In the rare instance where the cause actually is just and right, perhaps such tactics are justified and defensible by their ends. After all, a recovering alcoholic can't afford to chum around with old drinking buddies or go anywhere near a bar. She has a weakness which means she must be stricter or more severe than the average person would have to be regarding anything related to alcohol consumption. She must turn away from all things which trigger the temptation to drink, and anyone who doesn't respect that disregards her welfare and isn't worthy of her friendship because if they did or were, they would put her recovery first and foremost, before their own needs. If she's to avoid thinking of drinking, she's to avoid people who talk about it all the time or who see nothing wrong with getting wasted. Or, more subtly, she even needs to avoid people who don't understand the needs of an alcoholic, who don't grasp that even one drink can set her back. They might not understand why she can't just drink moderately or minimally like they do and think she's overreacting and overwrought in avoiding even walking by the bar. But she knows she needs to change her paradigms, her surroundings, and her influences, and it's not her job to make them understand: it's her job to save herself from herself at all costs.

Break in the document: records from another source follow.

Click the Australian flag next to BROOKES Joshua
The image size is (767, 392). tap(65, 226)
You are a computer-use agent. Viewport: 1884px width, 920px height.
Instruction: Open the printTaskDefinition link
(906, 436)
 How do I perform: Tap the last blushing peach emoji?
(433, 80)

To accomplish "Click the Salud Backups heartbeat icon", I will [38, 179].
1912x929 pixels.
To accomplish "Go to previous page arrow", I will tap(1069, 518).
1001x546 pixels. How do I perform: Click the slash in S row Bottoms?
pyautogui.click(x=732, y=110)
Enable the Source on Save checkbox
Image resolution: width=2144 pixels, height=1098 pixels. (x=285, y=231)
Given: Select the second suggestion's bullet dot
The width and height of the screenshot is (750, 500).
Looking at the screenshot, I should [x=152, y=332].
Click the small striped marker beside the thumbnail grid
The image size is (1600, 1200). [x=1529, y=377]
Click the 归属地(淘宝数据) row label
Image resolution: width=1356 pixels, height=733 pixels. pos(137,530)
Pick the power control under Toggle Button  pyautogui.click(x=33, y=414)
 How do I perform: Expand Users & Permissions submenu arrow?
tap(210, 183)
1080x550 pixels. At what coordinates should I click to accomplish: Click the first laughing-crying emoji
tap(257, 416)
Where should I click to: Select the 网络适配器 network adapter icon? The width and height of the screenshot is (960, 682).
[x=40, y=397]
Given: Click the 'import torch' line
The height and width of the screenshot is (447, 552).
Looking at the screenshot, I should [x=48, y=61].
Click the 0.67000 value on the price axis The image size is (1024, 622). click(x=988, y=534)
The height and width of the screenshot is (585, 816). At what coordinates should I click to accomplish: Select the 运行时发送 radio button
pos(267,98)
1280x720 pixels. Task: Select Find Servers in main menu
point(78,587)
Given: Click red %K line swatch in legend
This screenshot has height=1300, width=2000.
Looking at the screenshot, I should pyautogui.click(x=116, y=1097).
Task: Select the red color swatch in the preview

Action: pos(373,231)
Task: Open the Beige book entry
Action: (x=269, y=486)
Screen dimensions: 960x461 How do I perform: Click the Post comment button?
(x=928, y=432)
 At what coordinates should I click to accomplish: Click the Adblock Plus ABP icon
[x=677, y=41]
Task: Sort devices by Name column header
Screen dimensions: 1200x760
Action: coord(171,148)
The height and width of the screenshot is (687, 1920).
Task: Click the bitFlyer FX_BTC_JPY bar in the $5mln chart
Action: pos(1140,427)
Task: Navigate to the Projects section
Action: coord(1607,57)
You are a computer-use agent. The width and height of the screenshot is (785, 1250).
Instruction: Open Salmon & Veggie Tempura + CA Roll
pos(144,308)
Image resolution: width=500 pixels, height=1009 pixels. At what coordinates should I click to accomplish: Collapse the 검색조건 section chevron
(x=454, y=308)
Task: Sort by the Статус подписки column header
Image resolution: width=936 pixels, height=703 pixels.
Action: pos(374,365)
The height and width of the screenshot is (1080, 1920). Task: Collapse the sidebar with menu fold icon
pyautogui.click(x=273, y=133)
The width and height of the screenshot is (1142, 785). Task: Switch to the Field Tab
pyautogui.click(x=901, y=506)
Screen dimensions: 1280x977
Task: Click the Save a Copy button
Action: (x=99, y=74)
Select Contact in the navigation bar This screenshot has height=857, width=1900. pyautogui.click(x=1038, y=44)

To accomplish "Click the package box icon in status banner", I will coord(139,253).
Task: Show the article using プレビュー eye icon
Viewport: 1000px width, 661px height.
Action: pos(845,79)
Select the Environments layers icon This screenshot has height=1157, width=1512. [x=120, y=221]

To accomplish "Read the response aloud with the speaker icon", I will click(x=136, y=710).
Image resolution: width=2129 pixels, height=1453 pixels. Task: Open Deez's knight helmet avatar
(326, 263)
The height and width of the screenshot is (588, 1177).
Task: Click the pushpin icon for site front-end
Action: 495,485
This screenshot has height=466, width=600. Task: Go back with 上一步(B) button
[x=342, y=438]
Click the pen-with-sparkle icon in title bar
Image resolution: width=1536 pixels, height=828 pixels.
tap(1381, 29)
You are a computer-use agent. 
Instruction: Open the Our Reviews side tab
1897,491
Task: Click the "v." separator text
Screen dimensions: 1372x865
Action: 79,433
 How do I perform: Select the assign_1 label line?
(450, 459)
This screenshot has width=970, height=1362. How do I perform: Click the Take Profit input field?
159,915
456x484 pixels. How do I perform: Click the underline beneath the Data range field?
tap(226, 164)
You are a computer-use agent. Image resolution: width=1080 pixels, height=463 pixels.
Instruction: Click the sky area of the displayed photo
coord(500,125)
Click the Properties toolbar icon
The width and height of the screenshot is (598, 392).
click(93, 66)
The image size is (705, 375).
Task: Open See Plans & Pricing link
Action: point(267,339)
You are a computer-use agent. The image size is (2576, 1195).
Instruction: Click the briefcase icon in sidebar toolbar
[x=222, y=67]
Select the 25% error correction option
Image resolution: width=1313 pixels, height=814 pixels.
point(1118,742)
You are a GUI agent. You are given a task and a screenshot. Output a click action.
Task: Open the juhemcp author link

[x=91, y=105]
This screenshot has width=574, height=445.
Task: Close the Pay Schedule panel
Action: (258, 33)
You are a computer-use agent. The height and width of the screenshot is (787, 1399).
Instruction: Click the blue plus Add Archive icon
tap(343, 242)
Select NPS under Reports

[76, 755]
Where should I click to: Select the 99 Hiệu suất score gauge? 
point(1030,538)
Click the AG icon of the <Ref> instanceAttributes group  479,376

There are many who regard same-sex dating as akin to adultery and who regard homosexuality as akin to alcoholism, and they treat it accordingly, with as much severity of tactics. They believe that anyone who ever had anything to do with them dating someone is to be excised and forgotten, that if they try to cling to any relationship, it is only a clear indication of their selfishness and disregard for that person's welfare. I believe it's sick, and it's wrong. But it's what people do, and it's understandable to me, since I used to think similarly. So I accept that to someone, I am a source of temptation, one who doesn't understand what they think is the big picture, the adulterous homewrecker selfishly focusing on my loss rather than on their efforts for happiness. So be it. Most of us have done something like that at some point, often in more adolescent years, for one cause or another. Not everyone has, and some have to prove something to themselves later in life. Maybe some of these isolators or shunners are in that boat. Maybe some are just plain mean. Maybe some are dealing with emotions they can't get a grip on. Maybe some have completely different reasons and motives. But they have their reasons.